DATA SECTION:
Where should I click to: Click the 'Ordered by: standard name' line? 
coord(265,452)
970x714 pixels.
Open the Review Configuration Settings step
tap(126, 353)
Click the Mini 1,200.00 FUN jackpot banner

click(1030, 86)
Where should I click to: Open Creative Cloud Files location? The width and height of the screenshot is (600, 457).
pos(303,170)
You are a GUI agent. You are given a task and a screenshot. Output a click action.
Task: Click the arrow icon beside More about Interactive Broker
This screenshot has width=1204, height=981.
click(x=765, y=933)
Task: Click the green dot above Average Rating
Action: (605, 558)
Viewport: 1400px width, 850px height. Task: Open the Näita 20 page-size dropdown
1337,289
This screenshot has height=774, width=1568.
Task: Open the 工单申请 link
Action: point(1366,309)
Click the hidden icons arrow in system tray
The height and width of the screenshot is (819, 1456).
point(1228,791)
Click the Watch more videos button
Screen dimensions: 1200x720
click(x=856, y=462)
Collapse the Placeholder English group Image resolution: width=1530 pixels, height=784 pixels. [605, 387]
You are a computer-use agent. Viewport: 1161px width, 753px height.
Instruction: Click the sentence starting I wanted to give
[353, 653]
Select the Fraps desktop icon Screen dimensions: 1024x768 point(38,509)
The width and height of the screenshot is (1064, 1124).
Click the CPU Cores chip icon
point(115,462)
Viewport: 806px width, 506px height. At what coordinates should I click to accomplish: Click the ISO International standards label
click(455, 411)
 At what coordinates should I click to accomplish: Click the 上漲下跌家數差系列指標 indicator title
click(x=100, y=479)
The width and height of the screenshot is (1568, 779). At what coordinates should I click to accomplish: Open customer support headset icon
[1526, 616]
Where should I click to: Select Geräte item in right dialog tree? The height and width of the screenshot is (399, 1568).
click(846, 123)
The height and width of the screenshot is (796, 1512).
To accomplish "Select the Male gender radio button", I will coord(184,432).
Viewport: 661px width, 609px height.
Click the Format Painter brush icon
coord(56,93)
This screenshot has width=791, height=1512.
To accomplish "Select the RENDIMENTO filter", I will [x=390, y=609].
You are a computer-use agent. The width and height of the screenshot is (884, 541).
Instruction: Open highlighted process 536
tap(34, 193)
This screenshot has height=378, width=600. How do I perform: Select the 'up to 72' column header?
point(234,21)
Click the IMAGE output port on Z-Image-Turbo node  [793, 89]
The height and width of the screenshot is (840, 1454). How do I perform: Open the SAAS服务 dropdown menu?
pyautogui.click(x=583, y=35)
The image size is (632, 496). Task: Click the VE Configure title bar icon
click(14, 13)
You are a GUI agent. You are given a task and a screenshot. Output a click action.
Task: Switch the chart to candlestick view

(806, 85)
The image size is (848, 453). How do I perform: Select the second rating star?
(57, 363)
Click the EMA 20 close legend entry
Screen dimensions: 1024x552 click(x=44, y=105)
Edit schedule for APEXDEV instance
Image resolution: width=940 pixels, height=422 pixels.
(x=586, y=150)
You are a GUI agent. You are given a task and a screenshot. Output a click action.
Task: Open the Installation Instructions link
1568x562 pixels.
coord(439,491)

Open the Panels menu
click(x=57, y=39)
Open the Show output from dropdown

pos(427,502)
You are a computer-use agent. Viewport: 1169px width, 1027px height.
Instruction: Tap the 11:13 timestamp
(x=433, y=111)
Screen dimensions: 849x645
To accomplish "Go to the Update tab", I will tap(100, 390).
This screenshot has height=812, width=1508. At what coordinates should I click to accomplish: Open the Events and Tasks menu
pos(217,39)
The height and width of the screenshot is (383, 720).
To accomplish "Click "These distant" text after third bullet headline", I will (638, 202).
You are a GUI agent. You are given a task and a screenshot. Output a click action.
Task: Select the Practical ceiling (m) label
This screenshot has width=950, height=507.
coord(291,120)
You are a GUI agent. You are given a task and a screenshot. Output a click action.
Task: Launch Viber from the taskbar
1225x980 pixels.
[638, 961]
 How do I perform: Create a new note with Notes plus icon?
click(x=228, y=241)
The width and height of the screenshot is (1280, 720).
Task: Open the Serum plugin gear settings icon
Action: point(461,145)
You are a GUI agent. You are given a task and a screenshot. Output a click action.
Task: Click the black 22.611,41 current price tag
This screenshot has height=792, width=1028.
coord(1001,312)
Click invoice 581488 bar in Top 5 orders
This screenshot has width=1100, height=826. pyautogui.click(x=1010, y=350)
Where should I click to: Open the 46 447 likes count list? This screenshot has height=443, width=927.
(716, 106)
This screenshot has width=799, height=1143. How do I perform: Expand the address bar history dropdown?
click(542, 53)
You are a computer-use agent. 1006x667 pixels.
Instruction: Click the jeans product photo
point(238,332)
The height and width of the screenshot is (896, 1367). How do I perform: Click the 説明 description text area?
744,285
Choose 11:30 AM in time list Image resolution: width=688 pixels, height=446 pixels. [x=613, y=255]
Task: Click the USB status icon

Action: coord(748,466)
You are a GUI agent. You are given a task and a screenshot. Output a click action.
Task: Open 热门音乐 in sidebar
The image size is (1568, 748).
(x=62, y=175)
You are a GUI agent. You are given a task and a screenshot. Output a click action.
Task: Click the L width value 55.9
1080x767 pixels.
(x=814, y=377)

EXERCISE:
Could you quote, word for word, the lines from the one containing "How do I perform: Create" through the last line?

EXERCISE RESULT:
 How do I perform: Create a new note with Notes plus icon?
click(x=228, y=241)
The width and height of the screenshot is (1280, 720).
Task: Open the Serum plugin gear settings icon
Action: point(461,145)
You are a GUI agent. You are given a task and a screenshot. Output a click action.
Task: Click the black 22.611,41 current price tag
This screenshot has height=792, width=1028.
coord(1001,312)
Click invoice 581488 bar in Top 5 orders
This screenshot has width=1100, height=826. pyautogui.click(x=1010, y=350)
Where should I click to: Open the 46 447 likes count list? This screenshot has height=443, width=927.
(716, 106)
This screenshot has width=799, height=1143. How do I perform: Expand the address bar history dropdown?
click(542, 53)
You are a computer-use agent. 1006x667 pixels.
Instruction: Click the jeans product photo
point(238,332)
The height and width of the screenshot is (896, 1367). How do I perform: Click the 説明 description text area?
744,285
Choose 11:30 AM in time list Image resolution: width=688 pixels, height=446 pixels. [x=613, y=255]
Task: Click the USB status icon

Action: coord(748,466)
You are a GUI agent. You are given a task and a screenshot. Output a click action.
Task: Open 热门音乐 in sidebar
The image size is (1568, 748).
(x=62, y=175)
You are a GUI agent. You are given a task and a screenshot. Output a click action.
Task: Click the L width value 55.9
1080x767 pixels.
(x=814, y=377)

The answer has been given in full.